Work to complete:
Report every line in the material below that contains the word "will". Uppercase and lowercase count as different.

** START OF Rows **

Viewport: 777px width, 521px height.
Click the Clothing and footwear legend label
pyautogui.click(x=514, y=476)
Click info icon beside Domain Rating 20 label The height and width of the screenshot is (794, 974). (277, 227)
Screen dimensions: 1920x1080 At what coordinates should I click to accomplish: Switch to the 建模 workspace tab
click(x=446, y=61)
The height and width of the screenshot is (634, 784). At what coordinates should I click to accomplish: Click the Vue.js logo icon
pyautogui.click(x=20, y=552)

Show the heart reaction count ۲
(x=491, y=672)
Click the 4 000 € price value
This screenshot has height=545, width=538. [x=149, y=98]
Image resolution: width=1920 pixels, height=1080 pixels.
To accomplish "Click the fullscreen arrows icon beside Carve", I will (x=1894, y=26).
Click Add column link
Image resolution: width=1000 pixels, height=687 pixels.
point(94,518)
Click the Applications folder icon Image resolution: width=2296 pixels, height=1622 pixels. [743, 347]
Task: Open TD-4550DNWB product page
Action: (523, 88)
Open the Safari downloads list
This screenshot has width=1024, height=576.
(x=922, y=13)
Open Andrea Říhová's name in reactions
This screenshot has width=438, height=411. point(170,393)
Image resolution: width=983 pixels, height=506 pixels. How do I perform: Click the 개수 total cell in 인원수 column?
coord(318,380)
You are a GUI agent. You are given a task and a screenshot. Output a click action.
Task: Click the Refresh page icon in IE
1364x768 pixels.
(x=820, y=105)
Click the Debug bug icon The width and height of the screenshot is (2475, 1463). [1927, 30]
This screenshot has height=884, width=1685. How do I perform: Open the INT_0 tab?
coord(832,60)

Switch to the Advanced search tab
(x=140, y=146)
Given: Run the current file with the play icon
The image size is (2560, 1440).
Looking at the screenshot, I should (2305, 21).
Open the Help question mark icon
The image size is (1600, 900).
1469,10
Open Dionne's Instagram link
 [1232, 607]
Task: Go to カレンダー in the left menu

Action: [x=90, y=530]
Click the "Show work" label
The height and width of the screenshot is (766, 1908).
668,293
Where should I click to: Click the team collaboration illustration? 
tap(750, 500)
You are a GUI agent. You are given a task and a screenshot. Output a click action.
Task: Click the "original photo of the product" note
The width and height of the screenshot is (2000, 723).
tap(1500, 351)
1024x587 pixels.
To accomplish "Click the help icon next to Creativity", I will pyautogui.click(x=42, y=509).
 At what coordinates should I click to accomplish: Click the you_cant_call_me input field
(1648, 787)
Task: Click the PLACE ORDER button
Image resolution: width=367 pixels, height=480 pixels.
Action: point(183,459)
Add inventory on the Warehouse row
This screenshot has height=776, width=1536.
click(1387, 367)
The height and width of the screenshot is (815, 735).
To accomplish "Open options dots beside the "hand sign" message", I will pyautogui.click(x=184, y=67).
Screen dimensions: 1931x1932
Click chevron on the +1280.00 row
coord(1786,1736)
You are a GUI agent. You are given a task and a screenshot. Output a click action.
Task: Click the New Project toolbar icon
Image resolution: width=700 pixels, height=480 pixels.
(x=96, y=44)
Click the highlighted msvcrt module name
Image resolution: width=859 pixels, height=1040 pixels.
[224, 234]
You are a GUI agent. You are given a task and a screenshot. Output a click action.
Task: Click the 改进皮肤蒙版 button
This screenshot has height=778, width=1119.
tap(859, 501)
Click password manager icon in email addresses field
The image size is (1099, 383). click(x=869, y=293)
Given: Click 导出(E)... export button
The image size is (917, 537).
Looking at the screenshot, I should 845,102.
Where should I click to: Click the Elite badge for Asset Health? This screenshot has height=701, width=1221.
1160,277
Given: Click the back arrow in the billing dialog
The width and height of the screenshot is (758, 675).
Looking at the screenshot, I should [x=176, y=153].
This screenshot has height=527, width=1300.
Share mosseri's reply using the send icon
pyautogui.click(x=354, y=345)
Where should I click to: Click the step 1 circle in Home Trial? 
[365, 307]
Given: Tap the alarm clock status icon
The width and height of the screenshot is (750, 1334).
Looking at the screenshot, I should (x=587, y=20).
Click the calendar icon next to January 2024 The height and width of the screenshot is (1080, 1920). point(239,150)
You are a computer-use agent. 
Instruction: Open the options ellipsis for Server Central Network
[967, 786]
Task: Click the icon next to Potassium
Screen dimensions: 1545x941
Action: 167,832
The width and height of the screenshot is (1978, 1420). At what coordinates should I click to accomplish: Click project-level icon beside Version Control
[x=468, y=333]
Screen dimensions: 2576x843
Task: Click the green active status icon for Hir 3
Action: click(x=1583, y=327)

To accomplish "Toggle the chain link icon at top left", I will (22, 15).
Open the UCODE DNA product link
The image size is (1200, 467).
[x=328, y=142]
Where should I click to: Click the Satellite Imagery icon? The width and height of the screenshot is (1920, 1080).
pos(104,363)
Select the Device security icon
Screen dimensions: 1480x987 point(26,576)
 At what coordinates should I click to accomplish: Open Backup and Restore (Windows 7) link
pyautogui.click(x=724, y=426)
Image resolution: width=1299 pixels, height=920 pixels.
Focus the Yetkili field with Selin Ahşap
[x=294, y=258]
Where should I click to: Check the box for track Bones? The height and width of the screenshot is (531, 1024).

** END OF Rows **

Task solution:
To accomplish "Click the fullscreen arrows icon beside Carve", I will (x=1894, y=26).
To accomplish "Click the help icon next to Creativity", I will pyautogui.click(x=42, y=509).
To accomplish "Open options dots beside the "hand sign" message", I will pyautogui.click(x=184, y=67).
To accomplish "Toggle the chain link icon at top left", I will (22, 15).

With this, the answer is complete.